[Math] Proof that the sequence is divergent

Question

Prove that the sequence $ a_n = q^n , q \in \mathbb{R} $ is convergent or divergent .
I need some explanations for some cases:
a)If $q = -1$ (is a divergent sequence).
Suppose $a_n = (-1)^n $ is convergent.
With the Cauchy criterion:
$\forall \epsilon > 0, \exists N \in \mathbb{N},\forall n,m \geq N: $
$|a_n-a_m| < \epsilon $
Then: Choose $\epsilon = 1$ (after the solution =afs)
Now my question is why shall I choose 1 for epsilon?
And if I have choosen 1:
$\forall \epsilon > 0, \exists N \in \mathbb{N},\forall n,m \geq N: $
$|a_n-a_m| < 1 $
Choose m=N+1 then $n,m \geq N$;
So I have: $ |(-1)^n-(-1)^m|=2 $ (ats)
=> Contradiction $2 \geq 1$

Why is m=N+1 choosen? and finally why do I only look at the case: $|(-1)^n-(-1)^m|$ is 2,
shouldn't I also write the case for n,m = even?
Thanks for explanations.

Answer 1

The choice $\epsilon=1$ is partly arbitrary: any value satisfying $0<\epsilon\le 2$ will work in this proof. $1$ is a simple, convenient number in that interval.

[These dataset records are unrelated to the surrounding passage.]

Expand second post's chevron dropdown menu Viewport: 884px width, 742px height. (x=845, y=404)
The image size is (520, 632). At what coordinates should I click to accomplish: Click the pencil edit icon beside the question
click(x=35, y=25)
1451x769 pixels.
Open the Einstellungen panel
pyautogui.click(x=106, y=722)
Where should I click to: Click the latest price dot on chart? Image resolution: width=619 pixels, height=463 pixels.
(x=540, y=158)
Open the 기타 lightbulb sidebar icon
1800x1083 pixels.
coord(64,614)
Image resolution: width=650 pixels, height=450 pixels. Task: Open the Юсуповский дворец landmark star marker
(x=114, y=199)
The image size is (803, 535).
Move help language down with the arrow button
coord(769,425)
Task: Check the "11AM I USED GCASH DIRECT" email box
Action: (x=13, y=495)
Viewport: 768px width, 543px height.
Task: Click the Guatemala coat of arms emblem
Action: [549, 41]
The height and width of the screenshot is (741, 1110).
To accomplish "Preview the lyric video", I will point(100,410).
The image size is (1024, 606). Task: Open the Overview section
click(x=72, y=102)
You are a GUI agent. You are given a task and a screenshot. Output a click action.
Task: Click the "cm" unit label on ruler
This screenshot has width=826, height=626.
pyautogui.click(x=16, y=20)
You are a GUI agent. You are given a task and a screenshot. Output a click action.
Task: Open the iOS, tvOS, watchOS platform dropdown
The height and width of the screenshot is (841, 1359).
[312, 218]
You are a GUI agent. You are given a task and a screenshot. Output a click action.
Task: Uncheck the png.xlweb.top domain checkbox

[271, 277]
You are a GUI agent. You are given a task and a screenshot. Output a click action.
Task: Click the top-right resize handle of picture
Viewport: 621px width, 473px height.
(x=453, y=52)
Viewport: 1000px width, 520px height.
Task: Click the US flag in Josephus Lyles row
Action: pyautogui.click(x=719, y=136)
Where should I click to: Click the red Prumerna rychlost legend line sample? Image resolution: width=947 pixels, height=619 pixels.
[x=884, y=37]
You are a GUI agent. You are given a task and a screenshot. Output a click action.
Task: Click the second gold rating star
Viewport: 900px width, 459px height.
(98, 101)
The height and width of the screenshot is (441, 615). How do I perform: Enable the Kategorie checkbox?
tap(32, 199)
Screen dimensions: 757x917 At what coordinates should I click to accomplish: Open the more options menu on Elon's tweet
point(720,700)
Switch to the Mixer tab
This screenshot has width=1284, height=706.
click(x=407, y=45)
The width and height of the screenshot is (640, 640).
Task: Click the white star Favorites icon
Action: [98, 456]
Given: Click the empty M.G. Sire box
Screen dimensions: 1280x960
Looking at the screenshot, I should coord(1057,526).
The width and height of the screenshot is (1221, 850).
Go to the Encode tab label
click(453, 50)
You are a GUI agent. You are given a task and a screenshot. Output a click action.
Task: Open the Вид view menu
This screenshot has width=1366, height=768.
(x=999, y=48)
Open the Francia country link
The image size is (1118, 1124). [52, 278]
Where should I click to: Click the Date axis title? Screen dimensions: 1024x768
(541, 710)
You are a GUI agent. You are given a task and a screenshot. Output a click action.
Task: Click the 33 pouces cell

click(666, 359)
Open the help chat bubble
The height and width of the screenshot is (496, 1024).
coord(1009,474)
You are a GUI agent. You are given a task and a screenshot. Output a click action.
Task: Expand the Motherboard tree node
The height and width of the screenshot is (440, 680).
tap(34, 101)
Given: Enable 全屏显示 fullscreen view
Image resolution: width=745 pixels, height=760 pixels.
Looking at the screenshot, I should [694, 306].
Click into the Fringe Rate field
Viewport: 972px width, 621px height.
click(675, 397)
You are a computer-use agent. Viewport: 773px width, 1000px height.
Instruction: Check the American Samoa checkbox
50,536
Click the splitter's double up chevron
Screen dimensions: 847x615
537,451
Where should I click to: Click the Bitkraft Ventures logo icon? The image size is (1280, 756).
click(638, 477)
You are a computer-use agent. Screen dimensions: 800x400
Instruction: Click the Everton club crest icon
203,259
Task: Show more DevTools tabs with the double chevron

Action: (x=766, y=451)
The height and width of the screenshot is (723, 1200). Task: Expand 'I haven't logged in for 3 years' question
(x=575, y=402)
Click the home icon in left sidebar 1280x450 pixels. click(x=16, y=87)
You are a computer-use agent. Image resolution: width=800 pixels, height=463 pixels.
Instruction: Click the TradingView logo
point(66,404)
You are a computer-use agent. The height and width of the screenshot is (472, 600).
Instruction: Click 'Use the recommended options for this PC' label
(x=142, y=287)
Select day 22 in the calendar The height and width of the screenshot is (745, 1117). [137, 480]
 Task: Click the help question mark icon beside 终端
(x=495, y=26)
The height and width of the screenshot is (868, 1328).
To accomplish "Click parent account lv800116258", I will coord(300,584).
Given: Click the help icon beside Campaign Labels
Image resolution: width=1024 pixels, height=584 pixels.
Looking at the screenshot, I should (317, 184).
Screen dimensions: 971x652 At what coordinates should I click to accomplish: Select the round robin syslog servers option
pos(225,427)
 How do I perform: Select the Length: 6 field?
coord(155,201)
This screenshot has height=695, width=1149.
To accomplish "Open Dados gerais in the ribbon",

Similarly, the choice of $m=N+1$ is partly arbitrary: any $m\ge N+1$ will work. However, you’ve stated this part of the argument incorrectly. After setting $m=N+1$, the argument should continue by observing that $|a_N-a_m|=\left|(-1)^N-(-1)^{N+1}\right|=2\ge 1=\epsilon$. The point is to show that for this particular choice of $\epsilon$, namely, $\epsilon=1$, it is not true that $|a_n-a_m|<\epsilon$ for all $m,n\ge N$; specifically, it’s not true for $n=N$ and $m=N+1$. And this is the case no matter how big we make $N$, so this $\epsilon$ doesn’t ‘work’: it doesn’t have the property that every positive $\epsilon$ must have in order for the sequence to converge.

We don’t look at indices $m,n\ge N$ for which $|a_n-a_m|$ is less than $\epsilon$ because they don’t matter: we’re trying to show that $\epsilon=1$ is a ‘bad’ $\epsilon$, meaning that no matter how big we choose $N$, we can find at least one pair of $m,n\ge N$ such that $|a_n-a_m|\ge\epsilon$. And we’ve done that: $n=N$ and $m=N+1$ do the job. (Note in connection with your first question that they would do the job for any choice of positive $\epsilon\le 2$.)